Selecting nodes from the Red List
We filter the “Species” nodes from the big_tree that are present in the Red List of threatened species. To do this we simply match the names using regular expressions. Using more sophisticated methods for data matching is out of the scope of the present example. We assume that the Red List data (a CSV file) have been loaded into a data frame with the name redlist.
## Filter critically endangered species
critical_sps = redlist[
(redlist.redlistCategory == 'Critically Endangered')
| (redlist.redlistCategory == 'Endangered')
| (redlist.redlistCategory == 'Vulnerable')

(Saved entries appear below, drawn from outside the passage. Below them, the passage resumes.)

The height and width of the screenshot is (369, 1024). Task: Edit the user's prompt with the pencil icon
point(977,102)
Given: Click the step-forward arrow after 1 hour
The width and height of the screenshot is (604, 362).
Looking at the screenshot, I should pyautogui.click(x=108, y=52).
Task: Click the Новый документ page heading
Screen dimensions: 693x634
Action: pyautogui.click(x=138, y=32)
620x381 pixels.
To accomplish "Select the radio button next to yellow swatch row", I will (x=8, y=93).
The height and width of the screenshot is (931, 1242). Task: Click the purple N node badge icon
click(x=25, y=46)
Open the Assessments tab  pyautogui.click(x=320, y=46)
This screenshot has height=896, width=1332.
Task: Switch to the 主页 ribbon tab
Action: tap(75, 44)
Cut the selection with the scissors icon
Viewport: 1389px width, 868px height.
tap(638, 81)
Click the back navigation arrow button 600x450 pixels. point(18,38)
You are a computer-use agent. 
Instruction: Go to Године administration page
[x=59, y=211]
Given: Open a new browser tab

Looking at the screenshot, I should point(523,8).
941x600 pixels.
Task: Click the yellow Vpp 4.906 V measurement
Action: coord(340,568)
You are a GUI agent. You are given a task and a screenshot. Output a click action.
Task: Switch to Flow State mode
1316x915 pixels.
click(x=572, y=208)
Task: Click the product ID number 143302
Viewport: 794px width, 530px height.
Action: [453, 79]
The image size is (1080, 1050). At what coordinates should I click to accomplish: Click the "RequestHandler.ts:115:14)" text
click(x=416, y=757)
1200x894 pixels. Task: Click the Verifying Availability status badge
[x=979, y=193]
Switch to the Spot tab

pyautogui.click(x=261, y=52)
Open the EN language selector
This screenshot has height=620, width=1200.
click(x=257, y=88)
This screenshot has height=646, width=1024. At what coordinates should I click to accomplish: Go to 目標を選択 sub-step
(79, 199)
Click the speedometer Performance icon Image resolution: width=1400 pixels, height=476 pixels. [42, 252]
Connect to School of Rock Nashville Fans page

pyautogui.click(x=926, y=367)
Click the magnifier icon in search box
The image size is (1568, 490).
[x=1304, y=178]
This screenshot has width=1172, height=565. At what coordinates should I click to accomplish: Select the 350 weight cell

].scientificName.apply(str.lower)
protected_by_jaguar = map(lambda critical_sp:
filter(lambda sp: critical_sp in sp.name.lower(),
big_tree.species),
critical_sps)
## Remove empty lists
protected_by_jaguar = filter(lambda l:
l != [], protected_by_jaguar)
## flatten lists
threatened_species = reduce(lambda a,b: a + b ,protected_by_jaguar)
## remove species repetitions
threatened_species = list(set(threatened_species))
## Extract all corresponding occurrences and flatten list
t_ocs = reduce(lambda l1,l2: l1 + l2 ,
map(lambda l: l.occurrences, threatened_species))
## Instantiate new tree
threatened_tree = TreeNeo(t_ocs)
The threatened_tree is now a taxonomic tree that includes only the occurrences that match the species names of the Red List. To calculate the percentage of threatened species contained in the selected tree we can do the following:
## total number of critical endangered species
ncrit = len(critical_sps)
len(threatened_tree.species) / float(ncrit) * 100
13.49 %
That is, 13.49% of the threatened species are contained in the neighbouring regions where jaguars had been registered. To see whether this result is relevant, we calculate the percentage of the covered area with respect to the whole country. Before doing so, it is convenient to transform the selected geometries in a projected coordinate system with metric units.
Reprojecting data
The default CRS in the data used is in geographic coordinates with WGS84 datum (EPSG:4326). The units of this CRS are degrees; therefore, the calculated area is defined in squared degrees. To account for areas and distances in metres (or kilometres) we need to project the selected geometries into an appropriate projected coordinate system. To achieve this, we need to import some extra functions.
from shapely.ops import transform
from shapely import wkt,wkb
import pyproj
from functools import partial
Here we used the Alberts equal area conic projection to account for an accurate area representation. This projection is specified in a string using the Proj4 syntax.
projection_string = ''''''+proj=aea +lat_1=14.5 +lat_2=32.5 +lat_0=24
+lon_0=-105 +x_0=0 +y_0=0 +ellps=GRS80
+datum=NAD83 +units=m +no_defs;
''''''
mex_eq_area_proj = pyproj.Proj(projection_string)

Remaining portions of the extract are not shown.